Sheikh Abdul Qadir Jilani (ra)
It is stated that Sheikh Abdul Qadir Jilani (ra) during one of his gatherings said,
I, Abdul Qadir, would have taken him as my Spiritual Guide if I was born in his time.
Kashf-ul-Mahjoob (Unveiling the Veiled) is held in high esteem as the first important treatise on Sufism. Hazrat Ali Hujwiri (ra) was a prolific writer, perceptive and discriminating in his choice of topics.
Kashf-ul-Mahjoob was written in response to the request of his fellow townsman Hazrat Abu Sa'eed Hujwiri (ra) who put the following questions to him:
Hazrat Ali Hujwiri (ra) starts the reply with the following, regarding the current status of Sufism:
Sufism is obsolete in our age and particularly in this country (India) where majority of the people is captivated with worldly lust.
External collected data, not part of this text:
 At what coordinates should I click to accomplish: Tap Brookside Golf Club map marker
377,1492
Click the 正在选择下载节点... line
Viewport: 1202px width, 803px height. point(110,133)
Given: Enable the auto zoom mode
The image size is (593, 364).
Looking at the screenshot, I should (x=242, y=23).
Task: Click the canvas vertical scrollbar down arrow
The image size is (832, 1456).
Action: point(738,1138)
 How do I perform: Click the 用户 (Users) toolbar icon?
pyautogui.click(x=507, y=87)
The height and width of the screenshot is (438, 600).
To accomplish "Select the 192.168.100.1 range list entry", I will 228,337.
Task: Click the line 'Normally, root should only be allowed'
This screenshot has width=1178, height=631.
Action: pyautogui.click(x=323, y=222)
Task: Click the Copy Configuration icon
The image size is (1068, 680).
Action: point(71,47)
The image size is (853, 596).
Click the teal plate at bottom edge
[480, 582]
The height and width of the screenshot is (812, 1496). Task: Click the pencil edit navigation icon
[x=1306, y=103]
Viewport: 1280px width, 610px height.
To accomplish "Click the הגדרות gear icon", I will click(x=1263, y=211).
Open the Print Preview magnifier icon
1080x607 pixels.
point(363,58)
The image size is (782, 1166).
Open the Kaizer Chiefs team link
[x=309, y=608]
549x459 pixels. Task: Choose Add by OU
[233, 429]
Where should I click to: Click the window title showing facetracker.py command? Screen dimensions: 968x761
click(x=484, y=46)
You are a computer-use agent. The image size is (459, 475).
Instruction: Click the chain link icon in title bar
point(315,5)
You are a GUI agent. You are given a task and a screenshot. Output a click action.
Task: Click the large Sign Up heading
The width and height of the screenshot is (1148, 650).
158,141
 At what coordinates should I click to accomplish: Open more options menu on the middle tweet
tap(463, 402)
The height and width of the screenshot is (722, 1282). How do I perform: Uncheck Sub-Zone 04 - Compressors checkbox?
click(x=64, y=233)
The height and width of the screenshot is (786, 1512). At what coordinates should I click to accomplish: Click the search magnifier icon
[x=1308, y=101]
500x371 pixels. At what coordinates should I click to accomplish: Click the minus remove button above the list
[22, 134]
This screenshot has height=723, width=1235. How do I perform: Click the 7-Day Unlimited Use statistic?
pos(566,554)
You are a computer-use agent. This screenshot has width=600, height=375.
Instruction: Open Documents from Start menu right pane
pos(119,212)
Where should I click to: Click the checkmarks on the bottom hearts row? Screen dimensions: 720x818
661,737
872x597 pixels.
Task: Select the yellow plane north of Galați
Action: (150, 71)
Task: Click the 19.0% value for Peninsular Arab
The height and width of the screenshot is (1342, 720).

They have turned away their faces from being satisfied with the decree of the Truth. The divines and those who pretend to have knowledge of the path have formed a conception of Sufism which is conflicting to its basics.
The object of the book seems to set forth a complete system of Sufism, and the author’s attitude throughout remains that of a teacher instructing a student.
It will not be a boasting opinion to mention Kashf-ul-Mahjoob as the primary source on the laws of mysticism. It elaborates all the stages of the Path of Sufism in such a manner that in the words of the author the seeker studying and following the book would not need the auspicious guidance of a Sheikh (spiritual guide). He has touched upon the doctrines held by the different sects of Sufis, in which he enumerates special doctrine of each.
The work has always been applauded by majority of the theologians and Sheikhs representing different schools of thought and it has been always a source of excellent guidance to the seekers of the Path. It leads one to straight path and mind of the seeker is enlightened with the purity of Shariat and reality of the Truth and he feels independent of any doubt or uncertainty.
The great saint Hazrat Nizamuddin Auliya (ra) said regarding the book:
For one who has no spiritual guide, the Kashf-ul-Mahjoob is enough
Hazrat Ali Hujwiri (ra) wrote a few more books but he himself mentions in Kashf-ul-Mahjoob that they were stolen by other people. He says:
I have already written few books on this subject, but all these efforts of mine went in vain as some pretenders picked out selected passages from them to impress their followers as it was their work and they destroyed rest of the works. This sort of people considers such sadism and denial as Allah’s blessing. Some did occupy themselves willingly but failed to gain anything from it. Some gained the knowledge of works, but did not comprehend the meaning. Such people only like the expressions thereof and think that the memorization and copying of such expression is the Sufism. This is their misfortune.